Hard SVM (distance between point and hyperplane)

304 Views Asked by At

While studying Hard-SVM topic in Shalev-Shwartz book I came across the following proof for the distance between point and hyperplane

$$\min\{\|\pmb x-\pmb v\|: \langle\pmb w,\pmb v\rangle + b = 0\}\\ \text{Taking }\ \pmb v = \pmb x\ - (\langle \pmb w, \pmb x \rangle +\ b)\pmb w\ \text{ we have that}\\ \langle\pmb w,\pmb v\rangle+\ b = \langle\pmb w,\pmb x\rangle-\ (\langle \pmb w, \pmb x \rangle\ +\ b)\|\pmb w\|^2\ +\ b = 0,\\ \text{and}\\ \|\pmb x-\pmb v\|=|\langle \pmb w,\pmb x \rangle+\ b|\|\pmb w\| = |\langle \pmb w,\pmb x\rangle\ +\ b|$$

Above is a proof for the distance between point $\pmb x$ and the hyperplane defined by $(\pmb w, b)$ where $\|\pmb w\|=1$ which is $|\langle \pmb w, \pmb x \rangle+b|$

I can derive the same proof by taking a point on the plane say $\pmb y$ and then taking a orthogonal projection of $\pmb x - \pmb y$ on the normal vector of the plane, but not able to understand the proof provided in the book. I would greatly appreciate if anyone can explain the above proof.

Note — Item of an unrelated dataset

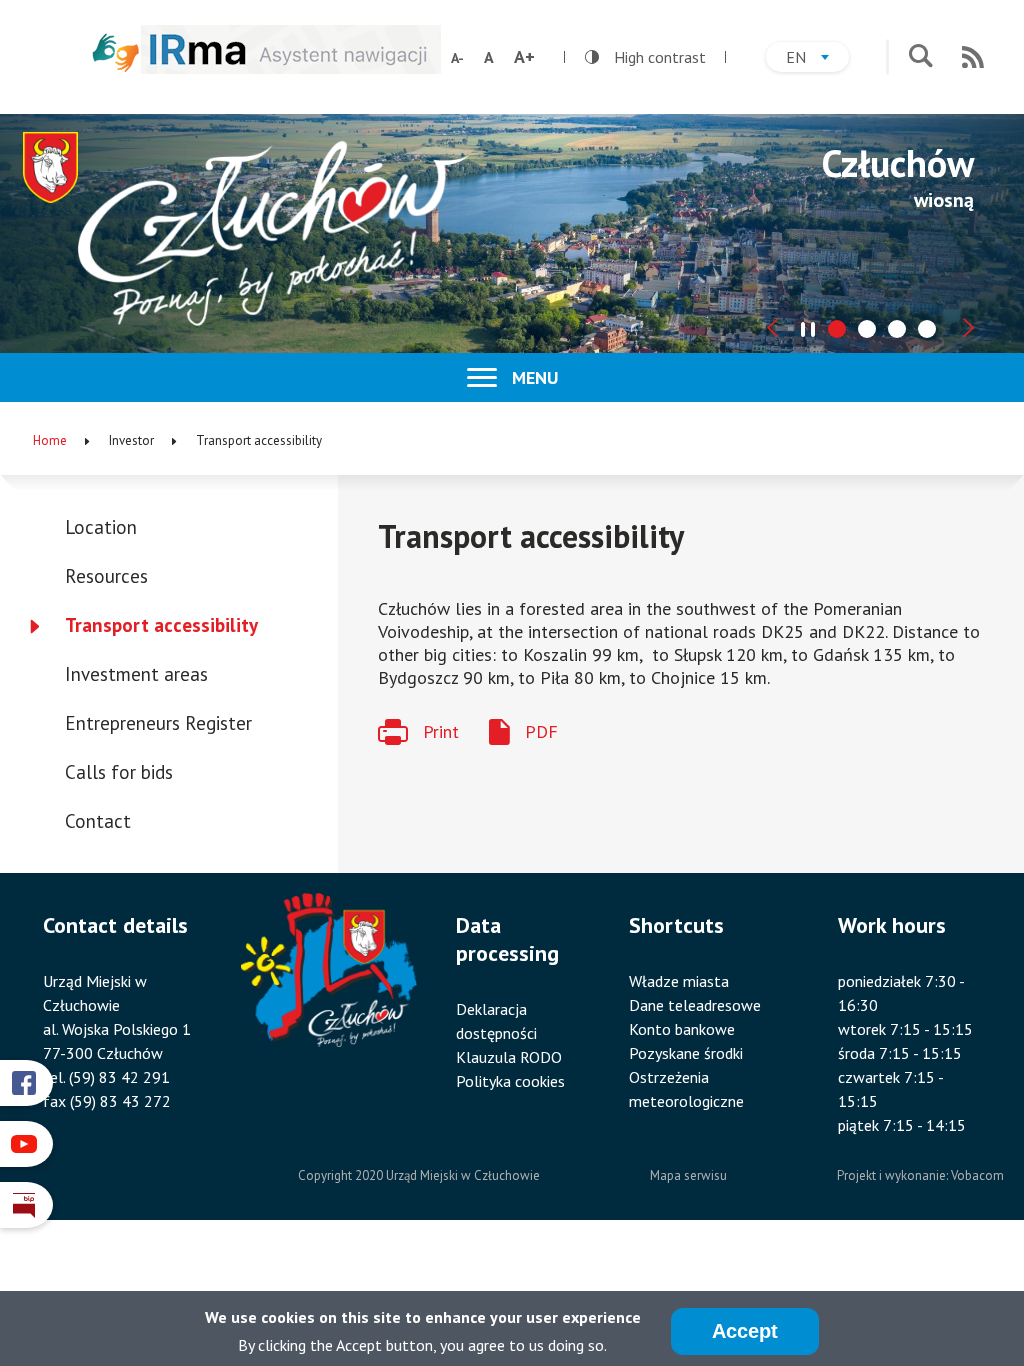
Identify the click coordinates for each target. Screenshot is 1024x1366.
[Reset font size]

PS: I understand the first line in the proof points towards finding a point $\pmb v$ on the plane such that the distance between $\pmb x \ \text{and }\ \pmb v$ is minimized.

Thanks

1

There are 1 best solutions below

2
On

The proof you provided is not complete. It's only the first part of it.

The distance between a point $\textbf{x}$ and a hyperplane $H$ defined by $(\textbf{w},b)$ is defined by:

$$ d(\textbf{x},H) = \underset{\textbf{v} \in H}{\text{min }} \|\textbf{x}-\textbf{v}\|\ $$

That is, one is trying to find the point $\textbf{v}$ in the hyperplane that minimises the distance to the point $\textbf{x}$. The proof is done by taking any point $\textbf{u} \in H$ and showing that:

$$ \| \textbf{x}-\textbf{u} \| \geq \|\textbf{x}-\textbf{v}\| = |\langle \textbf{w}, \textbf{x} \rangle +b | $$ where $\textbf{v} = \textbf{x} - (\langle \textbf{x}, \textbf{w} \rangle +b) \textbf{w}$.

That is, the point $\textbf{v}$ that we constructed is the one that minimises the distance to the point $x$ and hence $\|\textbf{x} - \textbf{v}\|$ is the distance between the hyperplane and $x$.

Here I used the same notation in the book and skipped the calculus since it's provided in there. The construction of $v$ is based on addition of vectors. You can think of $\textbf{x}$ as a vector from the origin to the point $x$. Similarly, $\langle (\textbf{w}, \textbf{x} \rangle+b) \textbf{w} $ is the vector from the origin to the orthogonal projection on the plane. Hence, the distance we're looking for, i.e., the distance between $x$ and its orthogonal projection, is just the difference between these two vectors.